Introduction
Probabilistic predictive models
A probabilistic predictive model predicts a probability distribution over a set of targets for a given feature. By predicting a distribution, one can express the uncertainty in the prediction, which might be inherent to the prediction task (e.g., if the feature does not contain enough information to determine the target with absolute certainty) or caused by insufficient knowledge of the underlying relation between feature and target (e.g., if only a small number of observations of features and corresponding targets are available).[1]
In the classification example we study the Palmer penguins dataset with measurements of three different penguin species and consider the task of predicting the probability of a penguin species (target) given the bill and flipper length (feature). For this classification task there exist many different probabilistic predictive models.
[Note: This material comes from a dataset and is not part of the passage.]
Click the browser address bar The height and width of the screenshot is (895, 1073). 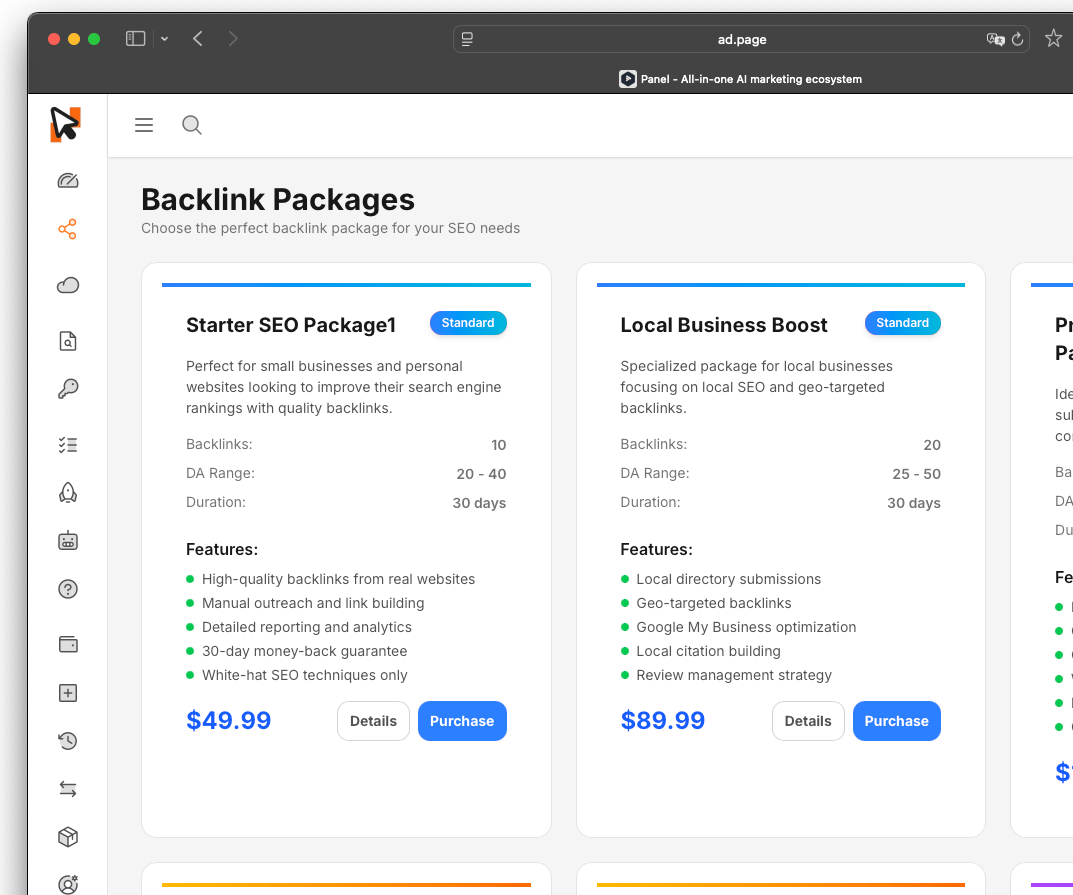tap(740, 39)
We denote the feature by $X$ and the target by $Y$, and let $P_X$ be the prediction of a specific model $P$ for a feature $X$. Ideally, we would like that
\[P_X = \mathrm{law}(Y \,|\, X) \qquad \text{almost surely},\]
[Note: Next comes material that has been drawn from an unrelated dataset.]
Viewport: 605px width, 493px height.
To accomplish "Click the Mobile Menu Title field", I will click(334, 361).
i.e., the model should predict the law of target $Y$ given features $X$.[2] Of course, usually it is not possible to achieve this in practice.
A very simple class of models are models that yield the same prediction for all features, i.e., they return the same probabilities for the penguin species regardless of the bill and flipper length. Clearly, more complicated models take into account also the features and might output different predictions for different features.
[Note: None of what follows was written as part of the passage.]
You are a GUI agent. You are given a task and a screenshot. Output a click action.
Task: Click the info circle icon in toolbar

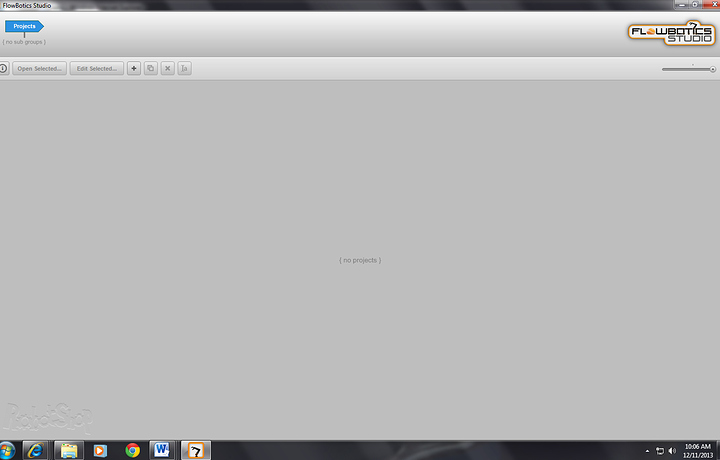click(x=3, y=68)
In contrast to probabilistic predictive models, non-probabilistic predictive models predict a single target instead of a distribution over targets. In fact, such models can be viewed as a special class of probabilistic predictive models that output only Dirac distributions, i.e., that always predict 100% probability for one penguin species and 0% probability for all others.
Some other prediction models output a single target together with a confidence score between 0 and 1. Even these models can be reformulated as probabilistic predictive models, arguably in a slightly unconventional way: they correspond to a probabilistic model for a a binary classification problem whose feature space is extended with the predicted target and whose target is the predicted confidence score.
Calibration
The main motivation for using a probabilistic model is that it provides additional information about the uncertainty of the predictions, which is valuable for decision making. A classic example are weather forecasts that also report the "probability of rain" instead of only if it will rain or not.
Therefore it is not sufficient if the model predicts an arbitrary distribution. Instead the predictions should actually express the involved uncertainties "correctly". One desired property is that the predictions are consistent: if the forecasts predict an 80% probability of rain for an infinite sequence of days, then ideally on 80% of the days it rains.
More generally, mathematically we would like
\[P_X = \mathrm{law}(Y \,|\, P_X) \quad \text{almost surely},\]
i.e., the predicted distribution of targets should be equal to the distribution of targets conditioned on the predicted distribution.[3]
This statistical property is called calibration. If it is satisfied, a model is calibrated.
Obviously, the ideal model $P_X = \mathrm{law}(Y \,|\, X)$ is calibrated. However, also the naive model $P_X = \mathrm{law}(Y)$ that always predicts the marginal distribution of $Y$ independent of the features is calibrated.[4] In fact, any model of the form
\[P_X = \mathrm{law}(Y \,|\, \phi(X)) \quad \text{almost surely},\]
where $\phi$ is some measurable function, is calibrated.
Calibration error
Calibration errors such as the expected calibration error and the kernel calibration error measure the calibration, or rather the degree of miscalibration, of probabilistic predictive models. They allow a more fine-tuned analysis of calibration and enable comparisons of calibration of different models. Intuitively, calibration measures quantify the deviation of $P_X$ and $\mathrm{law}(Y \,|\, P_X)$, i.e., the left and right hand side in the calibration definition.
Estimation
The calibration error of a model depends on the true conditional distribution of targets which is unknown in practice. Therefore calibration errors have to be estimated from a validation data set.
Various estimators of different calibration errors such as the expected calibration error and the kernel calibration error are implemented in CalibrationErrors.
CalibrationErrors.CalibrationErrorEstimator
— Type(estimator::CalibrationErrorEstimator)(predictions, targets)
Estimate the calibration error of a model from the set of predictions
and corresponding targets
using the estimator
.
- 1It does not matter how the model is obtained. In particular, both Bayesian and frequentist approaches can be used.
- 2In classification problems, the law $\mathrm{law}(Y \,|\, X)$ can be identified with a vector in the probability simplex. Therefore often we just consider this equivalent formulation, both for the predictions $P_X$ and the law $\mathrm{law}(Y \,|\, X)$.
- 3The general formulation applies not only to classification but to any prediction task with arbitrary target spaces, including regression.
- 4In meteorology, this model is called the climatology.